(Transcription of an Edison Voicewriter record from Dr. Lederberg)
April 20, 1957
It has been a long time since we had any intimate chats with one another and I am just hoping that things are going very well,
if very busily.
I am anxious to hear how your preliminary consideration of "substitutional chemotherapy" has been coming along. I
still find no good reason to retreat from my zeal for this approach. This recognizes, however, the necessity of continuing
to exploit the more traditional methods.
One reason that I was reminded to communicate with you again was a paper in last week's SCIENCE which referred to the
occurrence of an antibacterial agent in solutions of tryptophan that had been subject to irradiation. I have no idea whether
this itself is going to lead anywhere, but I was interested that they had in fact embarked on this approach with the hope
of finding an anti-metabolic.
The area that may prove the most interesting here, although the technical approach is the most difficult, would be, I think,
in the treatment if possible of DNA and the trial of such material in tumor therapy. A lot of work is of course going on in
trials with carefully synthesized analogs of nucleic acid components, and some of this may in due course pay off even more
than it has until now. However, I think that there is still more room for the more comprehensive, if sloppier, approach that
I had been outlining. Would I be asking too much to request some sort of digest of your current thinking about this problem
and the specific ways in which you might be considering going about it. I realize that it might be much more fruitful if I
could manage a personal contact but, if anything, affairs have been more hectic than ever. We have shifted our plans for Australia
somewhat. Our present itinerary will bring us to leave the States on August 1st and we will get back sometime before the end
of November. There is good deal of work going on down there in therapeutic screening, especially for tuberculosis, and you
may find something interesting in what I can dig out there.

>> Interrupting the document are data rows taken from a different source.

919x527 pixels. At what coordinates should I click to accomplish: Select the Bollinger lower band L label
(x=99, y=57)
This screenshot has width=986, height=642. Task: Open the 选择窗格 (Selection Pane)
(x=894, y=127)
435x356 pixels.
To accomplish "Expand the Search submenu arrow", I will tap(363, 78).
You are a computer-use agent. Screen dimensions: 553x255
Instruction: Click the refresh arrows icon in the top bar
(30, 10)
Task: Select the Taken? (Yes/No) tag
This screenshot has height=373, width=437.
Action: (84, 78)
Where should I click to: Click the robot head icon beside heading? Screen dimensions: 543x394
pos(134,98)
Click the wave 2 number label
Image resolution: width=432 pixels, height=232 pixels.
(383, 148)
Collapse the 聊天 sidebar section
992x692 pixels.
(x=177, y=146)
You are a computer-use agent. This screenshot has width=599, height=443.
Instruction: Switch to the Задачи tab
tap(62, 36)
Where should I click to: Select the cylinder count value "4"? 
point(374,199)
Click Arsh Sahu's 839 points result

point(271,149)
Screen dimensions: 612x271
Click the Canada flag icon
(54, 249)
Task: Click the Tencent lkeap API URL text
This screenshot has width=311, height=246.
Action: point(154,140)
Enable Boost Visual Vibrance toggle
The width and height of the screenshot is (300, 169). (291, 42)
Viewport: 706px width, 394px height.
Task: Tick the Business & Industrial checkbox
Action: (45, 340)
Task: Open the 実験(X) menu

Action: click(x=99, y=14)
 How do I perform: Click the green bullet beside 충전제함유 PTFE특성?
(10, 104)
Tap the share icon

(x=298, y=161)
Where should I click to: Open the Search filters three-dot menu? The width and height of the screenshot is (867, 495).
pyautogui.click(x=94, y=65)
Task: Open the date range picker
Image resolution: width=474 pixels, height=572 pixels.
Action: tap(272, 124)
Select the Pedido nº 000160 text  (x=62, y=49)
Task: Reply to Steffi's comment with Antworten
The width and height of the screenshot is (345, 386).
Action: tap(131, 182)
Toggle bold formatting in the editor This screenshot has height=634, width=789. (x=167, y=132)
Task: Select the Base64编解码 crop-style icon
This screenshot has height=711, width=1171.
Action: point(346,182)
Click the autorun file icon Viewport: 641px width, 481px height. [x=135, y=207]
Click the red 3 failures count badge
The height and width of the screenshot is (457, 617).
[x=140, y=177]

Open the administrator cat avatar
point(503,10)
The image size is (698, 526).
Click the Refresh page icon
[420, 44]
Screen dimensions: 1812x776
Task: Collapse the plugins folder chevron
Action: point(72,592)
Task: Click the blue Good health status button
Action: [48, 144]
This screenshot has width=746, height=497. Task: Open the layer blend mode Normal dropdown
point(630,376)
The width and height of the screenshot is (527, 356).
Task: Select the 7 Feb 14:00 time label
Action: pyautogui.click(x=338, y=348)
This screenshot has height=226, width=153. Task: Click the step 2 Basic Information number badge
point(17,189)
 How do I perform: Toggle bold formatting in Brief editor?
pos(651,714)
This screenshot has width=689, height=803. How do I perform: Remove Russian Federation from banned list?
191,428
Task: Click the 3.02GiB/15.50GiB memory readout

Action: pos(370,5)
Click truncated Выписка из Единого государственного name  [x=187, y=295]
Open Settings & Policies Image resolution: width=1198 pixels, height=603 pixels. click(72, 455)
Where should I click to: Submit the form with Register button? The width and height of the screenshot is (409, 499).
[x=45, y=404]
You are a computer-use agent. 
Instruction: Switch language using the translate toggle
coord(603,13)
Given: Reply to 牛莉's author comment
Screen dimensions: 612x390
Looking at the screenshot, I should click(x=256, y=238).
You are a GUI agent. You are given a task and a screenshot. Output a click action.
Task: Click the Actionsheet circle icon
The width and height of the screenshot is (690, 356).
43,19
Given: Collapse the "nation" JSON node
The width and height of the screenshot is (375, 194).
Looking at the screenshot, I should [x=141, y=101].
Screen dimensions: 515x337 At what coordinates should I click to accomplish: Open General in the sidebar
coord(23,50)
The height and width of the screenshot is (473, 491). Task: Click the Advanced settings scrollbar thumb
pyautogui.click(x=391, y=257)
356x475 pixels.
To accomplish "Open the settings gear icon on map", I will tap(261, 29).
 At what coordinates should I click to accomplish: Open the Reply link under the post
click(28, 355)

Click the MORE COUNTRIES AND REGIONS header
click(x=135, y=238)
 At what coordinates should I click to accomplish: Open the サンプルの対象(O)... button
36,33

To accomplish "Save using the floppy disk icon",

Our work on L forms, i.e., the growth of protoplasts in agar, is coming to an interesting conclusion. Recently a number of
wall-deficient mutants which have arisen in the course of growth of E.coli in the presence of penicillin have been isolated
and some of them at least are blocked in the synthesis of diamine pimelic acid . We are looking at others to see if we can
pick up other specific wall precursors, the most interesting of which might be a substance carobxyethylglucosamine, which
has now been christened Muriamic Acid. We never have received from you a sample of the sulfonic analog of DAP that you had
been playing with. Is there any more to say about the possible activity of these compounds?